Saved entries

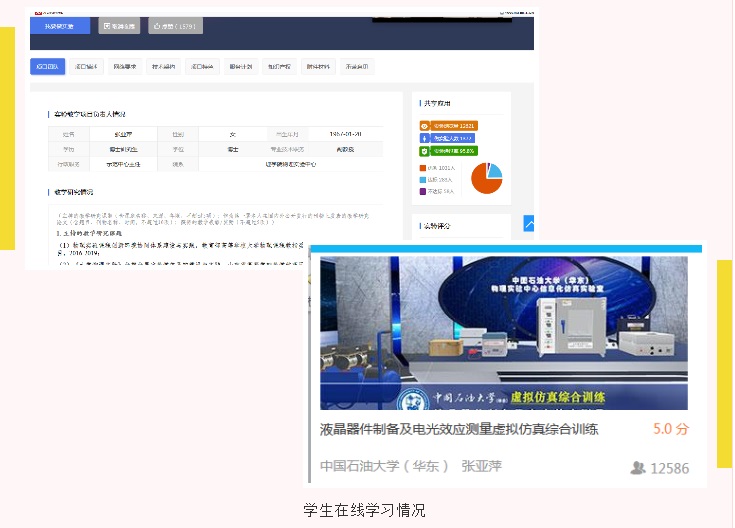Viewport: 735px width, 528px height.
Task: Click the gray like button showing 1579
Action: point(175,26)
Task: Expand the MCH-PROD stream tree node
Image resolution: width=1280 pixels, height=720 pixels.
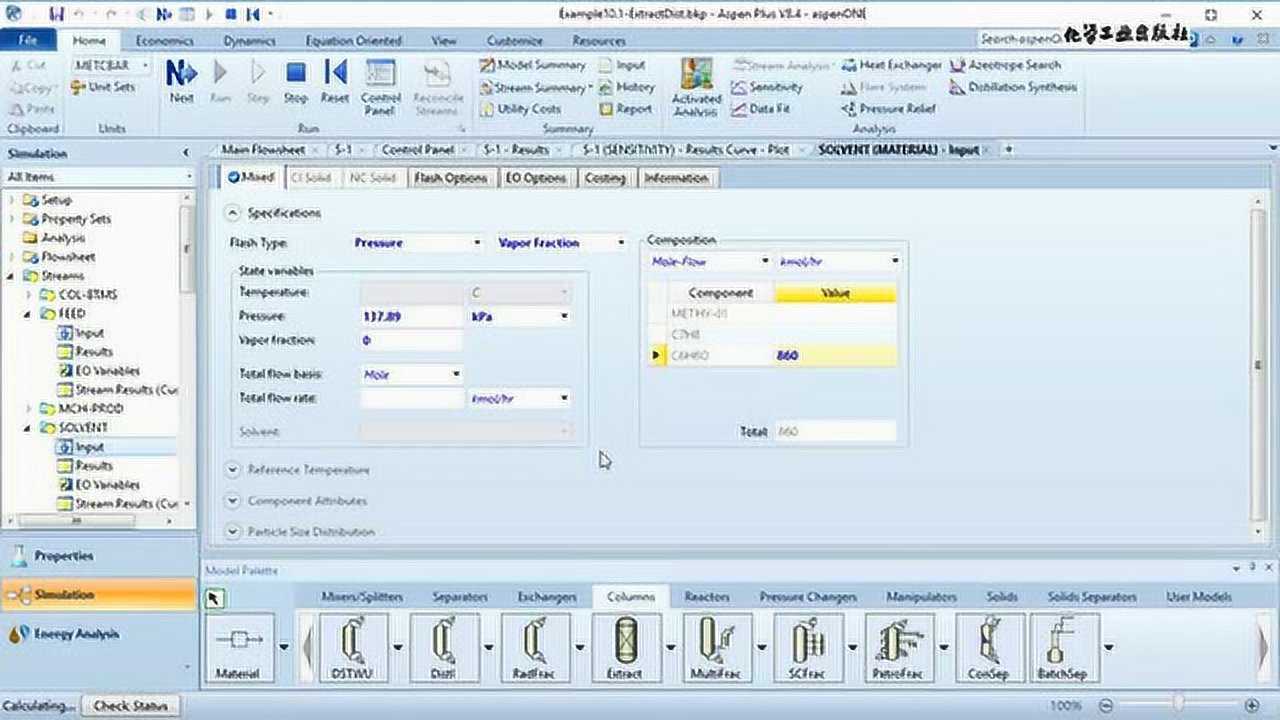Action: point(29,408)
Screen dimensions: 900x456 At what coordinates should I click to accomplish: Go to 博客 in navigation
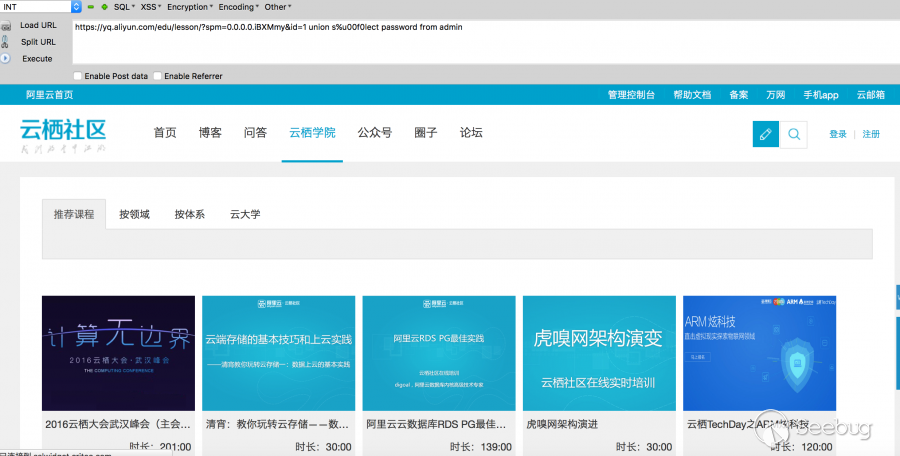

What to produce => Emit an exact copy of the lines from the line bearing "Image resolution: width=1280" through the last line above, inclusive, and leave the images out.

Solution to the problem =>
Image resolution: width=1280 pixels, height=720 pixels.
Action: point(29,408)
Screen dimensions: 900x456 At what coordinates should I click to accomplish: Go to 博客 in navigation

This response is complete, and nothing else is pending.